Analyses of data obtained from two prospective observational cohort studies of the intensive care unit patients (the Brigham and Women’s Hospital Registry of Critical Illness and Molecular Epidemiology of Acute Respiratory Distress Syndrome) has shown that elevated cell-free mitochondrial DNA levels were associated with mortality and that an inclusion of this biomarker may improve a risk prediction in medical intensive care unit patients [25]. However, lack of results obtained from large clinical trials limits very well an interpretation of similar data. Taking into consideration that individualizing in the medical care is an important component of treatment strategy, use of biomarkers that could improve contemporary risk prediction scores appears to be attractive.
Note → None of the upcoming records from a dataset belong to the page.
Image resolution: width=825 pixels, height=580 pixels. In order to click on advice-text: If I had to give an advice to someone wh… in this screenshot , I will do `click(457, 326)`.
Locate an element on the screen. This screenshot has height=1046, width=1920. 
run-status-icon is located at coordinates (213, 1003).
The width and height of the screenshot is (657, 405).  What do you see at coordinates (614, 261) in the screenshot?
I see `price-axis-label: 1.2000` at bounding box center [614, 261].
Overall, cell-free mitochondrial DNA is currently suggested an important challenge in diagnosis and prognostic evaluation of acute coronary syndrome, myocardial infarction, in prediction of CV disease, pulmonary thromboembolism, in non-invasive early detection of atherosclerosis and understanding its pathological mechanism in vivo, in assessing various issues of treatment for atherosclerosis [26-29]. Although cell-free mitochondrial DNA may be routinely used to accurately diagnose cancers, whether they could help to stratify non-cancer patients at CV risk is not clear. Nevertheless, over the last decade implementation of cell-free mitochondrial DNA measurement into clinical settings is hampered by technical problems with assay specificity and sensitivity that requires more investigations to easily understand the role of this biomarker in CV risk stratification on dysmetabolic states.
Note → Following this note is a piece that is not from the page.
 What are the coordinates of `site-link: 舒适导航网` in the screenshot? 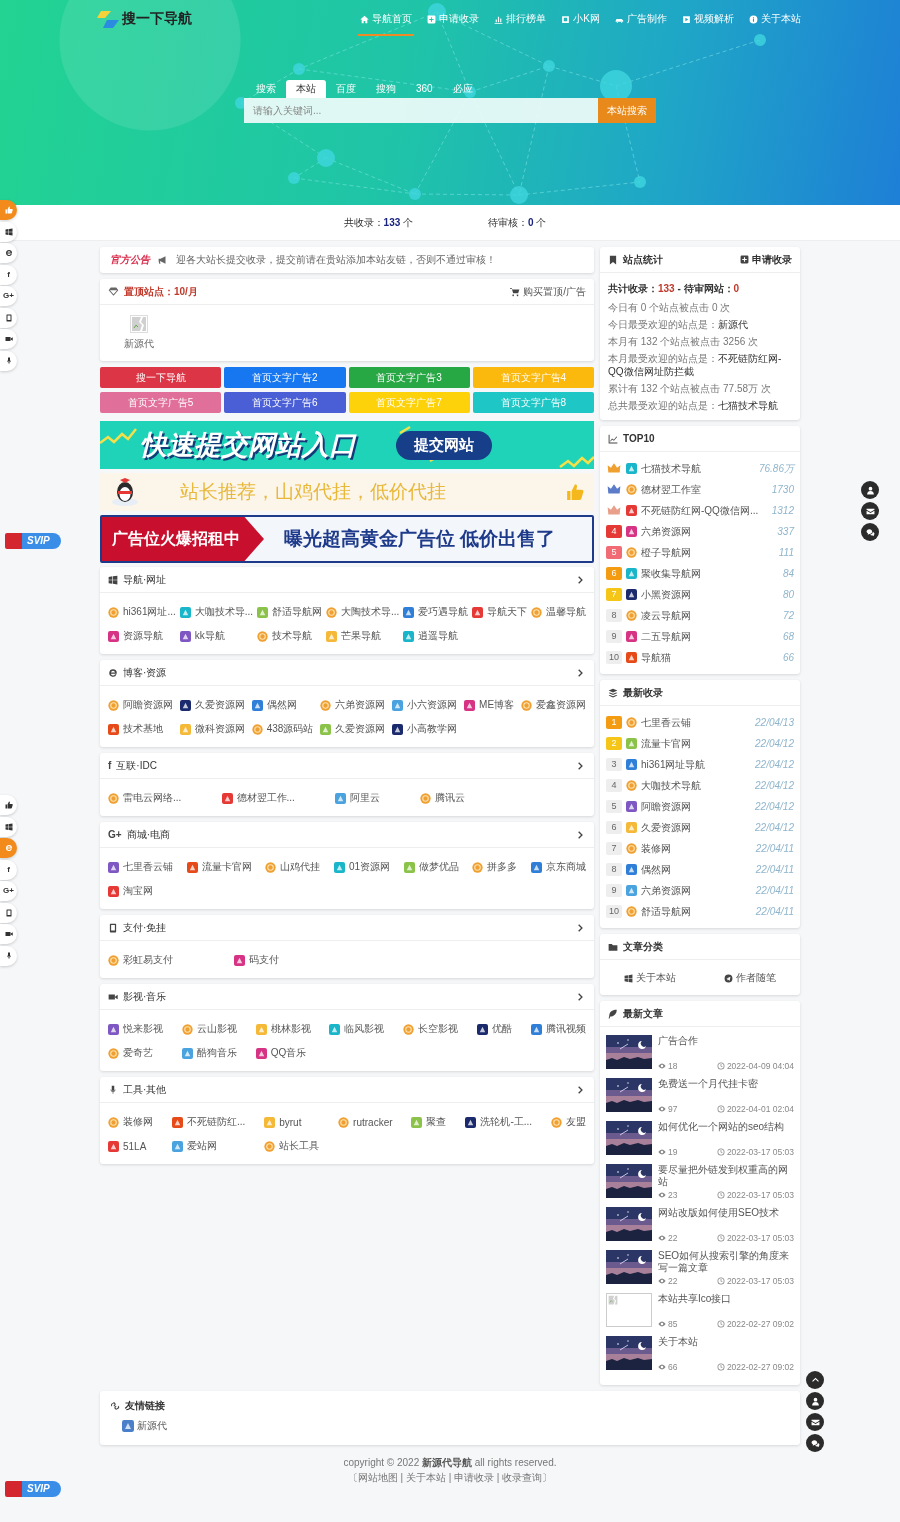 It's located at (289, 612).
Soluble form of cell-free mitochondrial DNA is found a useful biomarker of cell death and non-specific tissue injury. However, in non-cancer individuals the diagnostic and predictive role of this biomarker is not fully understood. Probably, elevated levels of cellfree mitochondrial DNA could be used a diagnostic tool for early stage screening among subjects with suspected CV and metabolic diseases. Prospective studies with a larger cohort of non-cancer patients in various CV and metabolic diseases are required to precisely define the clinical importance of elevated cell-free mitochondrial DNA levels amount for diagnosing and predicting values.